What we have had for several decades is a three-tier partnership audit structure. Very small partnerships, with 10 or fewer partners, could not be audited at the partnership level; all audits had to be of individual partners. Most other partnerships have been subject to audit under very cumbersome procedures that permitted a single partnership-level audit, but with lots of participation rights to individual partners, and all adjustments had to be made on amended returns of the individual partners for the tax year under audit. Partnerships with 100 partners or more could elect a more streamlined process, in which all adjustments were made at the partnership level and passed through to current partners at the time of the adjustment, not to the partners who were in place in the year under audit. Relatively few partnerships have made that election.

Under the new law, starting with tax years that begin on or after January 1, 2018, the default rule will closely resemble the current elective rule for large partnerships.

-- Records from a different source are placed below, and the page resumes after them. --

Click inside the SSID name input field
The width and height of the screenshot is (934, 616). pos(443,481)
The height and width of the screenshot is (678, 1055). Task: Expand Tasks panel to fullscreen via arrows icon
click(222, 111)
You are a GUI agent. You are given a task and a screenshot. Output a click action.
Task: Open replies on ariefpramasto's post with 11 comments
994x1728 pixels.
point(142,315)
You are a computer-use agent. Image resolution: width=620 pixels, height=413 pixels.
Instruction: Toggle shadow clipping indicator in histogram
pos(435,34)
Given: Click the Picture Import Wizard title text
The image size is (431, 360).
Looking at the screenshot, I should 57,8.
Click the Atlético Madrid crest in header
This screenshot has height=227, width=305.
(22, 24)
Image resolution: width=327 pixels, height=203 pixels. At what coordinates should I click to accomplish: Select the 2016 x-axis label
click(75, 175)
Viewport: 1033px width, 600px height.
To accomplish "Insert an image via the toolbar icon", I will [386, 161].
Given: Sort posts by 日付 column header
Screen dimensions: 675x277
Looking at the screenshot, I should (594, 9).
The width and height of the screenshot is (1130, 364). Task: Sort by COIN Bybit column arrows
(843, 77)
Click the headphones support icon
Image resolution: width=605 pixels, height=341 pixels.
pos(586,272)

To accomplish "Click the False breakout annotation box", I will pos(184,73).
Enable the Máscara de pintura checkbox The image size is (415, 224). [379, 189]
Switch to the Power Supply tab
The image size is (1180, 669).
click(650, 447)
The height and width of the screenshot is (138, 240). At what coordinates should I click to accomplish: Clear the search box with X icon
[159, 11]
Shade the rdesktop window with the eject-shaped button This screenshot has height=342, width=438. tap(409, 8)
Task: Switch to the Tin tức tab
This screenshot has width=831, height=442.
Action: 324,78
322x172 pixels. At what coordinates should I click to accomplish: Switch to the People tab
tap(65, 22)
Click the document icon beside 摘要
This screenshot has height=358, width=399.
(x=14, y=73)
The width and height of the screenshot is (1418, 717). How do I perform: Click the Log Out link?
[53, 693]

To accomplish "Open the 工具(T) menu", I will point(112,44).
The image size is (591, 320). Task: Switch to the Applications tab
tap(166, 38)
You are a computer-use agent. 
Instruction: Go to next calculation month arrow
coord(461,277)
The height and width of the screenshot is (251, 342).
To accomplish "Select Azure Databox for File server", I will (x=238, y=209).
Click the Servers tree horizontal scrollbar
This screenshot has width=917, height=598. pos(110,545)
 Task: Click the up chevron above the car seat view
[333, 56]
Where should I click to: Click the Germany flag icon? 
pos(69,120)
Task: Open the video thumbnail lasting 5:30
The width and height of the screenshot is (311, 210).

Audits and adjustments will occur at the partnership level, including (as is not the case currently) the amount of taxes and penalties due. Current partners will generally bear the burden of the adjustments. There is a complex set of elections for taking into account differences in partner composition and tax law between the year under audit and the year in which the audit is being settled, and in some cases the partnership may be able to elect to have past-year partners file amended returns rather than passing through a settlement to current partners. Partnerships with 100 or fewer partners, with the partners consisting solely of eligible categories, can elect out of the new default rule, and have something like the current system for small partnerships apply to them. Most such partnerships will want to elect out of the new rules. This system – assuming it goes into effect in two years without changes – will substantially increase the ease of auditing partnerships (and entities like LLCs that are taxed as partnerships) that do not or cannot elect out of the new default rule, and it will make current partners liable for the sins of past partners in a way that has not been the rule to date.

Family Partnership Provision.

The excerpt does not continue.